Data entries

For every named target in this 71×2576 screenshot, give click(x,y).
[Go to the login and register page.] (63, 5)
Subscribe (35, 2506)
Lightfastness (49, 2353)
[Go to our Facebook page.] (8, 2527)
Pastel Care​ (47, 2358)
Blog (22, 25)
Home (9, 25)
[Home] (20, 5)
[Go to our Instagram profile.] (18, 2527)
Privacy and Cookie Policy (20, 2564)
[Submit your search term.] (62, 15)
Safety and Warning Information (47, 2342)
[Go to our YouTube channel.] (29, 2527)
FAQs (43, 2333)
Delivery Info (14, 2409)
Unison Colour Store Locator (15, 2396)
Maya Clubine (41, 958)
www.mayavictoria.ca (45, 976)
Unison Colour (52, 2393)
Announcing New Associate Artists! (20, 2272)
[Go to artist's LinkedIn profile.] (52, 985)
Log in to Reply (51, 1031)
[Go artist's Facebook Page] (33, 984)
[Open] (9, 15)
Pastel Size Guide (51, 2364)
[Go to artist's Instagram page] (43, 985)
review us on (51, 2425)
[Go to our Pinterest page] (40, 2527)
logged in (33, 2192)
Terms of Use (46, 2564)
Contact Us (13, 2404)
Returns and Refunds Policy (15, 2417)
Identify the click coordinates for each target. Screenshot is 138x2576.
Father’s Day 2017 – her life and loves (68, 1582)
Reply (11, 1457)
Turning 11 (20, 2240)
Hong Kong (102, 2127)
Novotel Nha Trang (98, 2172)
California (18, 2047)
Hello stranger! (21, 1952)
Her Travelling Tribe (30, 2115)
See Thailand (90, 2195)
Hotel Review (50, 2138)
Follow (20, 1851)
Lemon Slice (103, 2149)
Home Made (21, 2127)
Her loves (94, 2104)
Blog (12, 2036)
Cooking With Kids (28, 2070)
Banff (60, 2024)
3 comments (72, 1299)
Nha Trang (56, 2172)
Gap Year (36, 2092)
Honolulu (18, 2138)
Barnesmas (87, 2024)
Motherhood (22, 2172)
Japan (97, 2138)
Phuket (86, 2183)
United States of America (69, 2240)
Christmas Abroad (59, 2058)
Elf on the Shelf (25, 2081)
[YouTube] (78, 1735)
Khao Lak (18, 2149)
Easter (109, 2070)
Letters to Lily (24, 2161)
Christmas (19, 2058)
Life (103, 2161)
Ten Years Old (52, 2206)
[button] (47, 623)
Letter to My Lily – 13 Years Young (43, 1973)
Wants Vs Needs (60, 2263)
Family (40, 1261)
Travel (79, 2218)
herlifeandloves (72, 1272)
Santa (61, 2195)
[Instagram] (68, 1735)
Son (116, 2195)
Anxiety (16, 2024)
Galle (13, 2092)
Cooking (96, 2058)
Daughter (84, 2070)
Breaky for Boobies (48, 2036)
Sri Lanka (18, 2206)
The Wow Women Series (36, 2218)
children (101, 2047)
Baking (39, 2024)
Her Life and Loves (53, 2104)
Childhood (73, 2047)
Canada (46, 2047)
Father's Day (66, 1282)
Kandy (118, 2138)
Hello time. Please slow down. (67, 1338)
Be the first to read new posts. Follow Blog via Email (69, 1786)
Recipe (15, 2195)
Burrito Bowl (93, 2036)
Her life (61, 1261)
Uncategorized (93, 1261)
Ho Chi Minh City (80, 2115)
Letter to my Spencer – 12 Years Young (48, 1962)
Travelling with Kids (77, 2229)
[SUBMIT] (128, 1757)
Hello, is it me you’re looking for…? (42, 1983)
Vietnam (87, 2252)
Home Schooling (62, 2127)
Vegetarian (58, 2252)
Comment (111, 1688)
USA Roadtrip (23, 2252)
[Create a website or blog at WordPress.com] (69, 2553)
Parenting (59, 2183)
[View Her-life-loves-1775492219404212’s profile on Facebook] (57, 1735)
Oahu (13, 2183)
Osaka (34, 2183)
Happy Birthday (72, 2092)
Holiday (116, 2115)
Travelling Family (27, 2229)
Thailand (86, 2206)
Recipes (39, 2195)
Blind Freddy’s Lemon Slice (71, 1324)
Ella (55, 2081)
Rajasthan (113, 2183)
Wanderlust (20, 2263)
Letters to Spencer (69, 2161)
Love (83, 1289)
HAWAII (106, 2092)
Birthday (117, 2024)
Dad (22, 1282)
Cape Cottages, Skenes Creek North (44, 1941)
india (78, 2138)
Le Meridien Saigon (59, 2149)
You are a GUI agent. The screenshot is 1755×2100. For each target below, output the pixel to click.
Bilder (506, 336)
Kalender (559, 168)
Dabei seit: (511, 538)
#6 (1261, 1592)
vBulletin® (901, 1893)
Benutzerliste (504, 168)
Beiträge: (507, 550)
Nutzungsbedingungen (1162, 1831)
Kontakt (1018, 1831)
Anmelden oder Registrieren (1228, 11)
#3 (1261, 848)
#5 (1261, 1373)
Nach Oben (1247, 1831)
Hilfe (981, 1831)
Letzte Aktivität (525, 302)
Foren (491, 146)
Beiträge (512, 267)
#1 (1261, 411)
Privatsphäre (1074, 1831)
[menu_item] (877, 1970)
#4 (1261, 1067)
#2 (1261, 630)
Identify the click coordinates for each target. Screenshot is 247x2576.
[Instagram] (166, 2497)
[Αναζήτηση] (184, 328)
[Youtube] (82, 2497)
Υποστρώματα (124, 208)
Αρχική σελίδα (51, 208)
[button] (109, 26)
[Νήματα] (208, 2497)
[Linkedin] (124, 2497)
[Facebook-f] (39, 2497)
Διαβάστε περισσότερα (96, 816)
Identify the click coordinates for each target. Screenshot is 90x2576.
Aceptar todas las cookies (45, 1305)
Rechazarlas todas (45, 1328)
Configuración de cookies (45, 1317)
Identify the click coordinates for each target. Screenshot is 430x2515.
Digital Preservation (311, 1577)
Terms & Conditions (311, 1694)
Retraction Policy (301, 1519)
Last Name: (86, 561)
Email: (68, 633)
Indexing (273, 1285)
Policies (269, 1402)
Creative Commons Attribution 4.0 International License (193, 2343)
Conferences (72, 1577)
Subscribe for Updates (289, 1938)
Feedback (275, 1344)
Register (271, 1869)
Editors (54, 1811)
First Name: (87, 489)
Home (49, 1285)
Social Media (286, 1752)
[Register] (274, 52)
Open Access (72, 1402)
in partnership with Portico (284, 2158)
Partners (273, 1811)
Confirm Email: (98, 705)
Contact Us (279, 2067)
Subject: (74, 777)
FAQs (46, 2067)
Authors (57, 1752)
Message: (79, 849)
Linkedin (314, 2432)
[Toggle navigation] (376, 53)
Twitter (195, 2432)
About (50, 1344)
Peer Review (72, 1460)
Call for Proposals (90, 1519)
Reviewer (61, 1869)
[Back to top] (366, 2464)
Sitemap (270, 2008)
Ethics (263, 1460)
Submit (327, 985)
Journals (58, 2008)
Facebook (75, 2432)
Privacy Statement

Your task: Could you transcribe every record above exactly as it appears?

Answer space:
For every named target in this 71×2576 screenshot, give click(x,y).
[Go to the login and register page.] (63, 5)
Subscribe (35, 2506)
Lightfastness (49, 2353)
[Go to our Facebook page.] (8, 2527)
Pastel Care​ (47, 2358)
Blog (22, 25)
Home (9, 25)
[Home] (20, 5)
[Go to our Instagram profile.] (18, 2527)
Privacy and Cookie Policy (20, 2564)
[Submit your search term.] (62, 15)
Safety and Warning Information (47, 2342)
[Go to our YouTube channel.] (29, 2527)
FAQs (43, 2333)
Delivery Info (14, 2409)
Unison Colour Store Locator (15, 2396)
Maya Clubine (41, 958)
www.mayavictoria.ca (45, 976)
Unison Colour (52, 2393)
Announcing New Associate Artists! (20, 2272)
[Go to artist's LinkedIn profile.] (52, 985)
Log in to Reply (51, 1031)
[Go artist's Facebook Page] (33, 984)
[Open] (9, 15)
Pastel Size Guide (51, 2364)
[Go to artist's Instagram page] (43, 985)
review us on (51, 2425)
[Go to our Pinterest page] (40, 2527)
logged in (33, 2192)
Terms of Use (46, 2564)
Contact Us (13, 2404)
Returns and Refunds Policy (15, 2417)
Identify the click coordinates for each target. Screenshot is 138x2576.
Father’s Day 2017 – her life and loves (68, 1582)
Reply (11, 1457)
Turning 11 (20, 2240)
Hong Kong (102, 2127)
Novotel Nha Trang (98, 2172)
California (18, 2047)
Hello stranger! (21, 1952)
Her Travelling Tribe (30, 2115)
See Thailand (90, 2195)
Hotel Review (50, 2138)
Follow (20, 1851)
Lemon Slice (103, 2149)
Home Made (21, 2127)
Her loves (94, 2104)
Blog (12, 2036)
Cooking With Kids (28, 2070)
Banff (60, 2024)
3 comments (72, 1299)
Nha Trang (56, 2172)
Gap Year (36, 2092)
Honolulu (18, 2138)
Barnesmas (87, 2024)
Motherhood (22, 2172)
Japan (97, 2138)
Phuket (86, 2183)
United States of America (69, 2240)
Christmas Abroad (59, 2058)
Elf on the Shelf (25, 2081)
[YouTube] (78, 1735)
Khao Lak (18, 2149)
Easter (109, 2070)
Letters to Lily (24, 2161)
Christmas (19, 2058)
Life (103, 2161)
Ten Years Old (52, 2206)
[button] (47, 623)
Letter to My Lily – 13 Years Young (43, 1973)
Wants Vs Needs (60, 2263)
Family (40, 1261)
Travel (79, 2218)
herlifeandloves (72, 1272)
Santa (61, 2195)
[Instagram] (68, 1735)
Son (116, 2195)
Anxiety (16, 2024)
Galle (13, 2092)
Cooking (96, 2058)
Daughter (84, 2070)
Breaky for Boobies (48, 2036)
Sri Lanka (18, 2206)
The Wow Women Series (36, 2218)
children (101, 2047)
Baking (39, 2024)
Her Life and Loves (53, 2104)
Childhood (73, 2047)
Canada (46, 2047)
Father's Day (66, 1282)
Kandy (118, 2138)
Hello time. Please slow down. (67, 1338)
Be the first to read new posts. Follow Blog via Email (69, 1786)
Recipe (15, 2195)
Burrito Bowl (93, 2036)
Her life (61, 1261)
Uncategorized (93, 1261)
Ho Chi Minh City (80, 2115)
Letter to my Spencer – 12 Years Young (48, 1962)
Travelling with Kids (77, 2229)
[SUBMIT] (128, 1757)
Hello, is it me you’re looking for…? (42, 1983)
Vietnam (87, 2252)
Home Schooling (62, 2127)
Vegetarian (58, 2252)
Comment (111, 1688)
USA Roadtrip (23, 2252)
[Create a website or blog at WordPress.com] (69, 2553)
Parenting (59, 2183)
[View Her-life-loves-1775492219404212’s profile on Facebook] (57, 1735)
Oahu (13, 2183)
Osaka (34, 2183)
Happy Birthday (72, 2092)
Holiday (116, 2115)
Travelling Family (27, 2229)
Thailand (86, 2206)
Recipes (39, 2195)
Blind Freddy’s Lemon Slice (71, 1324)
Ella (55, 2081)
Rajasthan (113, 2183)
Wanderlust (20, 2263)
Letters to Spencer (69, 2161)
Love (83, 1289)
HAWAII (106, 2092)
Birthday (117, 2024)
Dad (22, 1282)
Cape Cottages, Skenes Creek North (44, 1941)
india (78, 2138)
Le Meridien Saigon (59, 2149)
You are a GUI agent. The screenshot is 1755×2100. For each target below, output the pixel to click.
Bilder (506, 336)
Kalender (559, 168)
Dabei seit: (511, 538)
#6 (1261, 1592)
vBulletin® (901, 1893)
Benutzerliste (504, 168)
Beiträge: (507, 550)
Nutzungsbedingungen (1162, 1831)
Kontakt (1018, 1831)
Anmelden oder Registrieren (1228, 11)
#3 (1261, 848)
#5 (1261, 1373)
Nach Oben (1247, 1831)
Hilfe (981, 1831)
Letzte Aktivität (525, 302)
Foren (491, 146)
Beiträge (512, 267)
#1 (1261, 411)
Privatsphäre (1074, 1831)
[menu_item] (877, 1970)
#4 (1261, 1067)
#2 (1261, 630)
Identify the click coordinates for each target. Screenshot is 247x2576.
[Instagram] (166, 2497)
[Αναζήτηση] (184, 328)
[Youtube] (82, 2497)
Υποστρώματα (124, 208)
Αρχική σελίδα (51, 208)
[button] (109, 26)
[Νήματα] (208, 2497)
[Linkedin] (124, 2497)
[Facebook-f] (39, 2497)
Διαβάστε περισσότερα (96, 816)
Identify the click coordinates for each target. Screenshot is 90x2576.
Aceptar todas las cookies (45, 1305)
Rechazarlas todas (45, 1328)
Configuración de cookies (45, 1317)
Identify the click coordinates for each target. Screenshot is 430x2515.
Digital Preservation (311, 1577)
Terms & Conditions (311, 1694)
Retraction Policy (301, 1519)
Last Name: (86, 561)
Email: (68, 633)
Indexing (273, 1285)
Policies (269, 1402)
Creative Commons Attribution 4.0 International License (193, 2343)
Conferences (72, 1577)
Subscribe for Updates (289, 1938)
Feedback (275, 1344)
Register (271, 1869)
Editors (54, 1811)
First Name: (87, 489)
Home (49, 1285)
Social Media (286, 1752)
[Register] (274, 52)
Open Access (72, 1402)
in partnership with Portico (284, 2158)
Partners (273, 1811)
Confirm Email: (98, 705)
Contact Us (279, 2067)
Subject: (74, 777)
FAQs (46, 2067)
Authors (57, 1752)
Message: (79, 849)
Linkedin (314, 2432)
[Toggle navigation] (376, 53)
Twitter (195, 2432)
About (50, 1344)
Peer Review (72, 1460)
Call for Proposals (90, 1519)
Reviewer (61, 1869)
[Back to top] (366, 2464)
Sitemap (270, 2008)
Ethics (263, 1460)
Submit (327, 985)
Journals (58, 2008)
Facebook (75, 2432)
Privacy Statement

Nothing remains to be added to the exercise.